= Your goal =
Your output should be the full listing, unchanged.

- - - - -

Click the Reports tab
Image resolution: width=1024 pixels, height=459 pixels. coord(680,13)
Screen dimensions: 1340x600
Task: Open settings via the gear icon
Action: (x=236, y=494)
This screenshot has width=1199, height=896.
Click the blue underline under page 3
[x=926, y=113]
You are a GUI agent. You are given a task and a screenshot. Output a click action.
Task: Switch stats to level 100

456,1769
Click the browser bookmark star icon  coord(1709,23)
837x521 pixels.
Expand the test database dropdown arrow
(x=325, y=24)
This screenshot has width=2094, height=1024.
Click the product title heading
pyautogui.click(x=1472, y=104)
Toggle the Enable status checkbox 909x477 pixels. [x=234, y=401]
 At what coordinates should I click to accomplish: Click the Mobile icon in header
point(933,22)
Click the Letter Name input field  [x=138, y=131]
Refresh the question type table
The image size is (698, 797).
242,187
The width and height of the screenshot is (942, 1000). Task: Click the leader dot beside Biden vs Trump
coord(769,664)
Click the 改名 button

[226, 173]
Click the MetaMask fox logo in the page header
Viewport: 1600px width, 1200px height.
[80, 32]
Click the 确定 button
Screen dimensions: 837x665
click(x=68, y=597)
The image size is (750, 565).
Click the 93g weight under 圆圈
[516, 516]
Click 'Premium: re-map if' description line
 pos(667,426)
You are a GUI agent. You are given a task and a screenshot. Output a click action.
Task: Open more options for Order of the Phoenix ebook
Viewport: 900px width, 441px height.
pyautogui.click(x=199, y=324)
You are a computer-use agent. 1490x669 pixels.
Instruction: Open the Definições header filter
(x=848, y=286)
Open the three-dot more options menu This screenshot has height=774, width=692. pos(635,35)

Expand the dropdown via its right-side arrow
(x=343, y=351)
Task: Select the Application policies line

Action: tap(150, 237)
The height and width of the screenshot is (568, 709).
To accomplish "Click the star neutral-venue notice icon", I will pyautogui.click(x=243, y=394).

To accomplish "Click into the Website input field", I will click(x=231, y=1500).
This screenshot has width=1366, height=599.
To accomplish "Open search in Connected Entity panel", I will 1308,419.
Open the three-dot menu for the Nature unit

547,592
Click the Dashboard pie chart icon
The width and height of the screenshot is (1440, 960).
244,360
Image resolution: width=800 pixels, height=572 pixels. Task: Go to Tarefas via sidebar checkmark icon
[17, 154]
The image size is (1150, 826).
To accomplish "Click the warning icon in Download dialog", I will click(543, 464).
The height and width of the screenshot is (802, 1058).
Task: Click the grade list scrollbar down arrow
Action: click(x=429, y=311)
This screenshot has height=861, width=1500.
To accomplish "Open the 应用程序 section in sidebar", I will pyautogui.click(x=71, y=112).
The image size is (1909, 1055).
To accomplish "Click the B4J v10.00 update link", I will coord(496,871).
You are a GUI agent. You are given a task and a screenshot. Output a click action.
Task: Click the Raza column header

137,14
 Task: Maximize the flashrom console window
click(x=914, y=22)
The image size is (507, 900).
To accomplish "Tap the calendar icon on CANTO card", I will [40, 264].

- - - - -

= Answer for this exercise =
Click the Reports tab
Image resolution: width=1024 pixels, height=459 pixels. coord(680,13)
Screen dimensions: 1340x600
Task: Open settings via the gear icon
Action: (x=236, y=494)
This screenshot has width=1199, height=896.
Click the blue underline under page 3
[x=926, y=113]
You are a GUI agent. You are given a task and a screenshot. Output a click action.
Task: Switch stats to level 100

456,1769
Click the browser bookmark star icon  coord(1709,23)
837x521 pixels.
Expand the test database dropdown arrow
(x=325, y=24)
This screenshot has width=2094, height=1024.
Click the product title heading
pyautogui.click(x=1472, y=104)
Toggle the Enable status checkbox 909x477 pixels. [x=234, y=401]
 At what coordinates should I click to accomplish: Click the Mobile icon in header
point(933,22)
Click the Letter Name input field  [x=138, y=131]
Refresh the question type table
The image size is (698, 797).
242,187
The width and height of the screenshot is (942, 1000). Task: Click the leader dot beside Biden vs Trump
coord(769,664)
Click the 改名 button

[226, 173]
Click the MetaMask fox logo in the page header
Viewport: 1600px width, 1200px height.
[80, 32]
Click the 确定 button
Screen dimensions: 837x665
click(x=68, y=597)
The image size is (750, 565).
Click the 93g weight under 圆圈
[516, 516]
Click 'Premium: re-map if' description line
 pos(667,426)
You are a GUI agent. You are given a task and a screenshot. Output a click action.
Task: Open more options for Order of the Phoenix ebook
Viewport: 900px width, 441px height.
pyautogui.click(x=199, y=324)
You are a computer-use agent. 1490x669 pixels.
Instruction: Open the Definições header filter
(x=848, y=286)
Open the three-dot more options menu This screenshot has height=774, width=692. pos(635,35)

Expand the dropdown via its right-side arrow
(x=343, y=351)
Task: Select the Application policies line

Action: tap(150, 237)
The height and width of the screenshot is (568, 709).
To accomplish "Click the star neutral-venue notice icon", I will pyautogui.click(x=243, y=394).

To accomplish "Click into the Website input field", I will click(x=231, y=1500).
This screenshot has width=1366, height=599.
To accomplish "Open search in Connected Entity panel", I will 1308,419.
Open the three-dot menu for the Nature unit

547,592
Click the Dashboard pie chart icon
The width and height of the screenshot is (1440, 960).
244,360
Image resolution: width=800 pixels, height=572 pixels. Task: Go to Tarefas via sidebar checkmark icon
[17, 154]
The image size is (1150, 826).
To accomplish "Click the warning icon in Download dialog", I will click(543, 464).
The height and width of the screenshot is (802, 1058).
Task: Click the grade list scrollbar down arrow
Action: click(x=429, y=311)
This screenshot has height=861, width=1500.
To accomplish "Open the 应用程序 section in sidebar", I will pyautogui.click(x=71, y=112).
The image size is (1909, 1055).
To accomplish "Click the B4J v10.00 update link", I will coord(496,871).
You are a GUI agent. You are given a task and a screenshot. Output a click action.
Task: Click the Raza column header

137,14
 Task: Maximize the flashrom console window
click(x=914, y=22)
The image size is (507, 900).
To accomplish "Tap the calendar icon on CANTO card", I will [40, 264].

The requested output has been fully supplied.